## [TASK TO CARRY OUT]
Quote the line containing "You are a computer-use agent. 1084x650" and all lines that follow it in the listing below, exactly as written.

## [DATA SUPPLIED]

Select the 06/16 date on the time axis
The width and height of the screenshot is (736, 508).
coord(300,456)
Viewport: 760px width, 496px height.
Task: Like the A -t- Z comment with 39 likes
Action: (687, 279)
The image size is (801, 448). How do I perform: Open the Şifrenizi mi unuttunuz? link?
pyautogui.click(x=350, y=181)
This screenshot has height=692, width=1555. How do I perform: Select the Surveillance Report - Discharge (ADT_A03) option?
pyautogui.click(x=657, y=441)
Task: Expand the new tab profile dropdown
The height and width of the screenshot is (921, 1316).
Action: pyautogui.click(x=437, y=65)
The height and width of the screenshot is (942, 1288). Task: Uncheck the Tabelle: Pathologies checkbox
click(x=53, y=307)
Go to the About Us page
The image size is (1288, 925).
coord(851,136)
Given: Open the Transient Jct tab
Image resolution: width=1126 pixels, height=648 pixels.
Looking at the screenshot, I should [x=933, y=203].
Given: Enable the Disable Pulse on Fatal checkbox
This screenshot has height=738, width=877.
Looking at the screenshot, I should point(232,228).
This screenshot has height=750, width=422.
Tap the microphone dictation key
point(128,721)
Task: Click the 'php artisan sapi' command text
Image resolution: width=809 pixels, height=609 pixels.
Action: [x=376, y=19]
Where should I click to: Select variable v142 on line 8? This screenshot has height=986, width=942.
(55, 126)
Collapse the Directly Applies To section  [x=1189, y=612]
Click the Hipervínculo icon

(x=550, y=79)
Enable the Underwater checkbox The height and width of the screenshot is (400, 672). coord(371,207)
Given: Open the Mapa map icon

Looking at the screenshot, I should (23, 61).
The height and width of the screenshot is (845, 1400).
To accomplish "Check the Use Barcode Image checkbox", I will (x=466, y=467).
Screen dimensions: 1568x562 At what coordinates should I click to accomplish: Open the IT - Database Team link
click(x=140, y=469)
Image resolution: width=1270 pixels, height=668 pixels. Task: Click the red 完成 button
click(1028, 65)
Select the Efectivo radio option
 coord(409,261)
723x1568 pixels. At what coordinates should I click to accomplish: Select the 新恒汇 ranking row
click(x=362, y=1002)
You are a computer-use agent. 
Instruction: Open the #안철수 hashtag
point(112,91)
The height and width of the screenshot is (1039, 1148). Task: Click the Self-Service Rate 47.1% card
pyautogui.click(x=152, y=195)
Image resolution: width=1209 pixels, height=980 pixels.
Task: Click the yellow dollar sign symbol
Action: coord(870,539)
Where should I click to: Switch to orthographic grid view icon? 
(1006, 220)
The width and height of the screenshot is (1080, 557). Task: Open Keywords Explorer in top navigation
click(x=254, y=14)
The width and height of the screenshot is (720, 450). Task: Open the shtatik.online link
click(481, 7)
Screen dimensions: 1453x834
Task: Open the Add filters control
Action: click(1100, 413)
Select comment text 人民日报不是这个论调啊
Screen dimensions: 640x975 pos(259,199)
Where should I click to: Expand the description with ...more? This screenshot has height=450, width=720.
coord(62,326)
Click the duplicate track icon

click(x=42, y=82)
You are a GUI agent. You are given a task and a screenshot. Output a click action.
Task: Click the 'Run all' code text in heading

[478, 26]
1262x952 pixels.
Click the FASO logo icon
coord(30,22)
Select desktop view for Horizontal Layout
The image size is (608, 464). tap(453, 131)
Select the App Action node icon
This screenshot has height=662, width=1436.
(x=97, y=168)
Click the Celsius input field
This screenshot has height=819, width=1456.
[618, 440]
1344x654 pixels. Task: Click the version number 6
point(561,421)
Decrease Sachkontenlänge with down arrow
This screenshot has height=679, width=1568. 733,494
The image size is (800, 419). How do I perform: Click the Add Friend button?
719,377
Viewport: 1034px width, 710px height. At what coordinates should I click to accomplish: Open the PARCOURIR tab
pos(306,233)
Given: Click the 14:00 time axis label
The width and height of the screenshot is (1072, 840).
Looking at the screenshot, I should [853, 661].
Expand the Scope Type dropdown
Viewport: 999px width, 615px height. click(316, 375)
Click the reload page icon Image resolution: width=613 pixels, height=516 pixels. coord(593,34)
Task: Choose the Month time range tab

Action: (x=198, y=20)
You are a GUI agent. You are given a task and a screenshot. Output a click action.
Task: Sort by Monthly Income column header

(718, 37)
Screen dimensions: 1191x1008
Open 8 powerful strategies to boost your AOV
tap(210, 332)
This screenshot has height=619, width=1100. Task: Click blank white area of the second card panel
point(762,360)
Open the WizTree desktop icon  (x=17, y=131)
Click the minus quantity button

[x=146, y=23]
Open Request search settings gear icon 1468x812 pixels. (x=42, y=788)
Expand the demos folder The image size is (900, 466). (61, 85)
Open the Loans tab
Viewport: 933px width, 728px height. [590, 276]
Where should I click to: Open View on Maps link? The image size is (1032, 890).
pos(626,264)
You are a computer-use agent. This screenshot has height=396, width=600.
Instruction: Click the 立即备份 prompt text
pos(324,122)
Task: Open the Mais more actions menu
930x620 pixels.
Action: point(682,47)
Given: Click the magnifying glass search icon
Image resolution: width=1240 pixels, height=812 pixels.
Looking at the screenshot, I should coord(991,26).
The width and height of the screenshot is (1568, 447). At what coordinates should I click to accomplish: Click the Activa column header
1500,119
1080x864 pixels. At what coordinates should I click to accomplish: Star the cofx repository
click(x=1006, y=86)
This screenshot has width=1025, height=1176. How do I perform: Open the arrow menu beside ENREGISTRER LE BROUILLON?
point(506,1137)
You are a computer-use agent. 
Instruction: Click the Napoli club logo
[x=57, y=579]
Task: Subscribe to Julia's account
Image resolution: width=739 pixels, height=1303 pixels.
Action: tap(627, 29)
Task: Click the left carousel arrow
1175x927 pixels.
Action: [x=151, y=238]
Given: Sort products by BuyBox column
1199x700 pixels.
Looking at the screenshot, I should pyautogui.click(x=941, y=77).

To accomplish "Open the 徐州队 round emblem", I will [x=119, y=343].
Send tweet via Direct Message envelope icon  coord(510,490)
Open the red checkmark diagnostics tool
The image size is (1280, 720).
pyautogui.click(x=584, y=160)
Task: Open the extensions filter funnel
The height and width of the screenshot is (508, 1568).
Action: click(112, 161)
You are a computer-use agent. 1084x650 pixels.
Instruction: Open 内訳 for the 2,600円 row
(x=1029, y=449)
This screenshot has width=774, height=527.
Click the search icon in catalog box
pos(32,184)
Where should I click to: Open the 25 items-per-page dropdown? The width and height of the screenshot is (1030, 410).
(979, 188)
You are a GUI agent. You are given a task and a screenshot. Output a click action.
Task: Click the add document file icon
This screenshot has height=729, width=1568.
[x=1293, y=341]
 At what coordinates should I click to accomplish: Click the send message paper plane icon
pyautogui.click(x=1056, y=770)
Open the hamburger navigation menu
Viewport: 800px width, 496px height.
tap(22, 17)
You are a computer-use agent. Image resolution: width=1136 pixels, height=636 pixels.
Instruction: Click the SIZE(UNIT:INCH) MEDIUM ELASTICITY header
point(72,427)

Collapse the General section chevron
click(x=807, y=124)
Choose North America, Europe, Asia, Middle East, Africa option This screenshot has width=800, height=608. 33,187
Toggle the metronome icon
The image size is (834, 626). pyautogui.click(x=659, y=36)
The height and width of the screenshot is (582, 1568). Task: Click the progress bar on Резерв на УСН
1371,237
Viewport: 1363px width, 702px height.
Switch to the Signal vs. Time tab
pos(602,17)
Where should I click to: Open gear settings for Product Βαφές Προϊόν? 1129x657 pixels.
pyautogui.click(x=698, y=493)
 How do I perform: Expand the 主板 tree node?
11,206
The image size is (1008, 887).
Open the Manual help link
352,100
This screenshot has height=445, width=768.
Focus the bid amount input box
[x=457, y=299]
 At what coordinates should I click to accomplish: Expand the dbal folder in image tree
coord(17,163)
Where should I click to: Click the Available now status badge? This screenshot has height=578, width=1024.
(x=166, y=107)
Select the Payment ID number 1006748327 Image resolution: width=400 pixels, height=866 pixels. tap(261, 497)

## [RESPONSE TO THIS EXERCISE]
You are a computer-use agent. 1084x650 pixels.
Instruction: Open 内訳 for the 2,600円 row
(x=1029, y=449)
This screenshot has width=774, height=527.
Click the search icon in catalog box
pos(32,184)
Where should I click to: Open the 25 items-per-page dropdown? The width and height of the screenshot is (1030, 410).
(979, 188)
You are a GUI agent. You are given a task and a screenshot. Output a click action.
Task: Click the add document file icon
This screenshot has height=729, width=1568.
[x=1293, y=341]
 At what coordinates should I click to accomplish: Click the send message paper plane icon
pyautogui.click(x=1056, y=770)
Open the hamburger navigation menu
Viewport: 800px width, 496px height.
tap(22, 17)
You are a computer-use agent. Image resolution: width=1136 pixels, height=636 pixels.
Instruction: Click the SIZE(UNIT:INCH) MEDIUM ELASTICITY header
point(72,427)

Collapse the General section chevron
click(x=807, y=124)
Choose North America, Europe, Asia, Middle East, Africa option This screenshot has width=800, height=608. 33,187
Toggle the metronome icon
The image size is (834, 626). pyautogui.click(x=659, y=36)
The height and width of the screenshot is (582, 1568). Task: Click the progress bar on Резерв на УСН
1371,237
Viewport: 1363px width, 702px height.
Switch to the Signal vs. Time tab
pos(602,17)
Where should I click to: Open gear settings for Product Βαφές Προϊόν? 1129x657 pixels.
pyautogui.click(x=698, y=493)
 How do I perform: Expand the 主板 tree node?
11,206
The image size is (1008, 887).
Open the Manual help link
352,100
This screenshot has height=445, width=768.
Focus the bid amount input box
[x=457, y=299]
 At what coordinates should I click to accomplish: Expand the dbal folder in image tree
coord(17,163)
Where should I click to: Click the Available now status badge? This screenshot has height=578, width=1024.
(x=166, y=107)
Select the Payment ID number 1006748327 Image resolution: width=400 pixels, height=866 pixels. tap(261, 497)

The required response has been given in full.